Tools for Machine Learning Performance Evaluation: Confusion Matrix

Tuesday, August 31, 2010

Hi all, 

I'll start to write some posts starting from now about Supervised and Unsupervised learning, specific related to performance evaluation such as classification accuracy, lift, roc curves, F1-Score and errors.

The Confusion Matrix

Let's start with the one popular tools to evaluate the performance of a model in tasks of classification or prediction:  The confusion matrix (in unsupervised learning it is typically called a matching matrix). Its focus is on the predictive capability of a model  rather than how fast the model takes to perform the classification, scalability, etc.

The confusion matrix is represented by a matrix which each row represents the instances in a predicted class, while each column represents in an actual class. One of the advantages of using this performance evaluation tool is that the data mining analyzer can easily see if the model is confusing two classes (i.e. commonly  mislabeling one as another).

The matrix also shows the accuracy of the classifier as the percentage of correctly classified patterns in a given class divided by the total number of patterns in that class. The overall (average) accuracy of the classifier is also evaluated by using the  confusion matrix.

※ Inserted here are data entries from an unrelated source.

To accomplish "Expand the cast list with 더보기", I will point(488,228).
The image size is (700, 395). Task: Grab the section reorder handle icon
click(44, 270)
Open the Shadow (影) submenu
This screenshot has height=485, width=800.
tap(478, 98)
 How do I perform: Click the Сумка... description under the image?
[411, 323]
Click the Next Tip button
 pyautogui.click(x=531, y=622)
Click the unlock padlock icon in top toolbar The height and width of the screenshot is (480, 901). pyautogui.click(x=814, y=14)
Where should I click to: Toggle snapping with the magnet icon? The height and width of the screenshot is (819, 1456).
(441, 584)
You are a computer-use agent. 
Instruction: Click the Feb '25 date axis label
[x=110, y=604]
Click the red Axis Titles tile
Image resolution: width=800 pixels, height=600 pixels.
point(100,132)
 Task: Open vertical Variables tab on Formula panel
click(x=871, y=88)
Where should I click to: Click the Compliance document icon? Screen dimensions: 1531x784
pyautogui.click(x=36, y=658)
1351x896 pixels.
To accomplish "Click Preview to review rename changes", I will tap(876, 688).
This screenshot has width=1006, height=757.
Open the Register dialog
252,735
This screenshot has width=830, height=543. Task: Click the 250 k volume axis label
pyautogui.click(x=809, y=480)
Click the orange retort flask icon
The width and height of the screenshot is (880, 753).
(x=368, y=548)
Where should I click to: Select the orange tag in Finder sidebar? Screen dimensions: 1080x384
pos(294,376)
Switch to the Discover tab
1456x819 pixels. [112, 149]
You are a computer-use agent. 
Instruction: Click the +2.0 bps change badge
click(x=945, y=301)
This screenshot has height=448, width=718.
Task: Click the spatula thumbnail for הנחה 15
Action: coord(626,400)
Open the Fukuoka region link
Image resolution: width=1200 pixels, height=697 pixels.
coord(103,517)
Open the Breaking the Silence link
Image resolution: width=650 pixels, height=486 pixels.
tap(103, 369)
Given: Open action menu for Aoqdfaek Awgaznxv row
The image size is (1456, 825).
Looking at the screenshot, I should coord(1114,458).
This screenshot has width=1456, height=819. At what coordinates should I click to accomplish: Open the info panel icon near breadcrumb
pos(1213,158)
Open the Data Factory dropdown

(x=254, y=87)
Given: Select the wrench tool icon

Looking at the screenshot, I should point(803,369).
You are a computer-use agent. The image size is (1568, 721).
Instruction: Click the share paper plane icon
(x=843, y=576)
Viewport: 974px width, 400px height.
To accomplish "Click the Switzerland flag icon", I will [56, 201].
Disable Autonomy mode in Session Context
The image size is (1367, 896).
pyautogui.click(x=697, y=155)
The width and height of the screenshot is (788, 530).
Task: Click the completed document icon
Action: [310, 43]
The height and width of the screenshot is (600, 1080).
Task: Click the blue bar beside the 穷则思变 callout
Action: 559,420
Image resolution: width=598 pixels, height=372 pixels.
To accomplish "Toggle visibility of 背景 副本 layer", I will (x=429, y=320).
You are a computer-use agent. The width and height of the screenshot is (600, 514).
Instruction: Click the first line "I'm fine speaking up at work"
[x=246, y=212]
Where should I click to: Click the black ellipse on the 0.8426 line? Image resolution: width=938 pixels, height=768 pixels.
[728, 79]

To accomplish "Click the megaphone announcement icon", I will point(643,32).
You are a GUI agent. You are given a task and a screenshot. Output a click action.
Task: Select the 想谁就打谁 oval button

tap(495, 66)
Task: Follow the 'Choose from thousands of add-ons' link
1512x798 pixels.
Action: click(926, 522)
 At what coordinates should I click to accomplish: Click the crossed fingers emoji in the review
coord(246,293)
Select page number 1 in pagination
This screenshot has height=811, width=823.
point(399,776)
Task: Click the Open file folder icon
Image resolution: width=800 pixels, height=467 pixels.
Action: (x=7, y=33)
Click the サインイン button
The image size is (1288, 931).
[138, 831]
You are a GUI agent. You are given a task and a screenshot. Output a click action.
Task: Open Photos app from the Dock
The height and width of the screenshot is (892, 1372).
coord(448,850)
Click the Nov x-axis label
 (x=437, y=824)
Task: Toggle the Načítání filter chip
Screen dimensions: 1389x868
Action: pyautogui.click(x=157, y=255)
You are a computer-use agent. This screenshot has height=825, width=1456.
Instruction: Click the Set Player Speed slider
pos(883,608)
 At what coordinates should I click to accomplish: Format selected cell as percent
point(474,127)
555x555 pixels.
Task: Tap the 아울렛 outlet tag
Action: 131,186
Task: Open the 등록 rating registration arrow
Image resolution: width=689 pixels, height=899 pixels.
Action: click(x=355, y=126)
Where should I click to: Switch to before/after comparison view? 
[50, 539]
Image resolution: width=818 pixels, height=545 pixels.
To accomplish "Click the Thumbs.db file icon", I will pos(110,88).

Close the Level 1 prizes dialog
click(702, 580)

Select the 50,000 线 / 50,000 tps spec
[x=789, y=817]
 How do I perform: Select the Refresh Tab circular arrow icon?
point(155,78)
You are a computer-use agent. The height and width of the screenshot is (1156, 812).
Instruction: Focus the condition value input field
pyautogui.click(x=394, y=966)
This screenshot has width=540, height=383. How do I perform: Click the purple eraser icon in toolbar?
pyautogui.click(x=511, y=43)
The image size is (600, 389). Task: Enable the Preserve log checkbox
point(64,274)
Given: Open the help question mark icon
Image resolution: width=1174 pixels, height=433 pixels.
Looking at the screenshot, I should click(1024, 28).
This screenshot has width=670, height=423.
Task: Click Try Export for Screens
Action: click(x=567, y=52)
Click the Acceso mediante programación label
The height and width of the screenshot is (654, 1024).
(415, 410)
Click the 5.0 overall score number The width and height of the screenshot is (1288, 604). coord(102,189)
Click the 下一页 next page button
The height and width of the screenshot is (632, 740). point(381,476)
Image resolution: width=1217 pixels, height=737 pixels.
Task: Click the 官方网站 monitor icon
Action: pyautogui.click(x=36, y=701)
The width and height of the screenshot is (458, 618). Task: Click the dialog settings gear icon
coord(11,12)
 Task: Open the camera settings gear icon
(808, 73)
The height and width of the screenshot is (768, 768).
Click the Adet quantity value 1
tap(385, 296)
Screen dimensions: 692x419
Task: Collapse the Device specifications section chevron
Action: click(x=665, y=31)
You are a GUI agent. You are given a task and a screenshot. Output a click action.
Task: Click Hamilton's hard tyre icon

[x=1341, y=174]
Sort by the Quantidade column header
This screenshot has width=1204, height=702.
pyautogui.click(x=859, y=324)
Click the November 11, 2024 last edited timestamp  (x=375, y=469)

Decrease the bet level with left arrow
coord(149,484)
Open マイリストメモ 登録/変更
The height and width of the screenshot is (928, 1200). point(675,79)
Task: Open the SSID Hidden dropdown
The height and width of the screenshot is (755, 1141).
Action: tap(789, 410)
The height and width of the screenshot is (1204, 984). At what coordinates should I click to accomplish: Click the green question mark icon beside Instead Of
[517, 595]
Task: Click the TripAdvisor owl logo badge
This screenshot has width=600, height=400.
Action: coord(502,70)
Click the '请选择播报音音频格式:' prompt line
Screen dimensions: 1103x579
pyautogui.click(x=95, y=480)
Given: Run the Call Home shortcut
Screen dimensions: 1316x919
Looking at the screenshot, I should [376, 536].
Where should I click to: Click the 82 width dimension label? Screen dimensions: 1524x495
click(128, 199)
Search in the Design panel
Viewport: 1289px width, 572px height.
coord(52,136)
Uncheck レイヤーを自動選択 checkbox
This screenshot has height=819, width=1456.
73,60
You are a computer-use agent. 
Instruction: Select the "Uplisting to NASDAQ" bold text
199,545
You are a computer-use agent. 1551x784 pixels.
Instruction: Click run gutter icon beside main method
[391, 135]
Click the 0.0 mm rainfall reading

Let's see a confusion matrix in action by showing an example. Imagine that you have a dataset that consists of 33 patterns that are 'Spam' (S) and 67 patterns that are 'Non-Spam' (NS).  For a classifier trained with this dataset to classify an e-mail as 'Spam' or 'Non-Spam', we can use the confusion matrix to see the classification accuracy based on the training data. In the example confusion matrix below, of the 33 patterns that are 'Spam' (S),  27 were correctly predicted as 'Spams' while 6 were incorrectly predicted as 'Non-Spams' (NB) (achieving an accuracy of 81.8%).  On the other hand, of the 67 patterns that are 'Non-Spams', 57 are correctly predicted as 'Non-Spams' while 10 were incorrectly classified as 'Spams' (an accuracy of 85.1%).  The overall accuracy of the classifier  for predicting both classes given this dataset is evaluated achieving 83%.

Confusion Matrix on spam classification model

However the confusion matrix only tell us how the classifier is behaving for individual classes. When a data set is unbalanced (where the number of samples in one class is significantly more than that in the other class - it happens a lot with Spam/Non-Spam datasets) the accuracy evaluated of a classifier is not representative of the true performance of the classifier. For instance, imagine there are 990 patterns that are 'Non Spam'  and only 10 patterns that are 'Spam' , the classifier can easily be biased towards the class 'Non Spam'.  If the model classifies all the samples as 'Non-Spam', the accuracy will be 99%.  And this is not real indication of the classification's performance. The classifier has a 100% recognition rate for 'Non-Spam'  but a 0% error rate for 'Spam'. Looking at the matrix, the system has trouble in predicting the 'Spam' class, even though the system has to be 99% accurate in its prediction. Given that the prediction of 'Spam' class would be the one of actual interest, only using the confusion matrix to evaluate the model's performance is not enough, but it can give us an insight of how the model is predicting the classes and start to use other metrics that we will explain in the next section.

Confusion Matrix on a unbalanced dataset

The Table of  Confusion

In the Confusion Matrix, for each cell in the matrix we have fields as True Positives, False Positives, False Negatives and True Negatives.  These are defined as:
  • False Positive (FP):  Falsely Predicting a label (or saying that Non-Spam is a Spam).
  • False Negative (FN):  Missing and incoming label (or saying a Spam is Non-Spam).
  • True Positive (TP):  Correctly predicting a label (or saying a Spam is Spam).
  • True Negative (TN): Correctly predicting the other label (or saying Non-Spam is Non-Spam).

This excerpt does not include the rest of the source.